The effect of TEE-guided BAV could be maximized with the antegrade approach. First, several features of the INOUE balloon are necessary in order to fully utilize the information obtained by real-time TEE, and a large bore (14-Fr) sheath is required to use the INOUE balloon. Besides its stepwise size adjustability, its dumbbell-shaped configuration is desirable to better conform to the anatomy of the aortic valve and sinuses of Valsalva. These features may help to achieve more effective mechanical compression of the leaflets (7), possibly translating into greater increases in post-BAV valve areas than that with the retrograde approach with conventional cylindrical balloons (6). Second, anchoring the wire is necessary to bias the wire toward the appropriate direction; this intentional wire-bias technique is not possible with the retrograde approach.
The clinical implications of better BAV technique include the possibility as a standalone therapy for selected patients with severe AS. Approximately 30–50% of patients with severe AS who are initially referred for TAVR are not suitable for the procedure because of multiple comorbidities, anatomic difficulties, or hemodynamic instability (16).
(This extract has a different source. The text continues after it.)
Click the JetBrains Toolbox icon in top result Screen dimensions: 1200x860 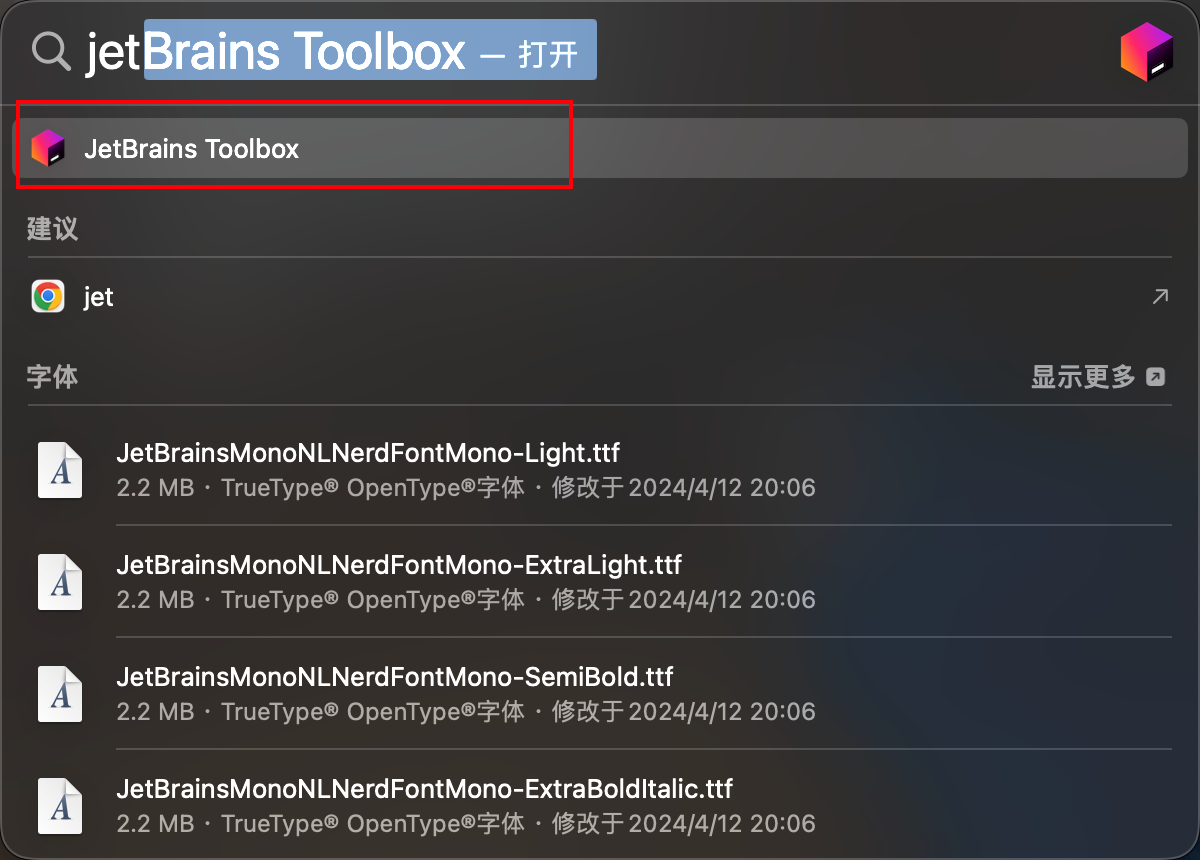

Given that medical management alone for those patients has a dismal prognosis, our refined BAV technique, with its safety profile, can be considered as a reasonable therapeutic option. Another implication of our refined technique is to improve the preparation (predilatation of the stenotic aortic valve) for TAVR. Current approaches for TAVR generally require BAV as predilatation for the placement of either a self-expanding or balloon-expandable prosthetic valve. Effective fragmentation of the leaflet’s calcification and full expansion of the aortic annulus by BAV prior to TAVR may favor the circular prosthetic valve deployment. Therefore, it is possible that our TEE-guided BAV approach, concurrent with the intentional wire-bias technique, may reduce the prevalence of prostheses-patient mismatch and paravalvular leakage following TAVR.
The potential for our TEE-guided antegrade BAV technique to yield larger valve areas requires further examination. It remains to be seen whether the improved acute results from our modified antegrade approach are durable and will lead to improved long-term clinical outcomes.
In summary, the present report illustrates the important role of real-time TEE in antegrade BAV with the intentional wire-bias technique. Our approach may not only facilitate optimal balloon sizing and dilatation of the aortic valve but also minimize the potential complications.
Acknowledgements
None.
Footnote
Conflicts of Interest: The authors have no conflicts of interest to declare.
Informed Consent: Written informed consent was obtained from the patient for publication of this Case report and any accompanying images. A copy of the written consent is available for review by the Editor-in-Chief of this journal.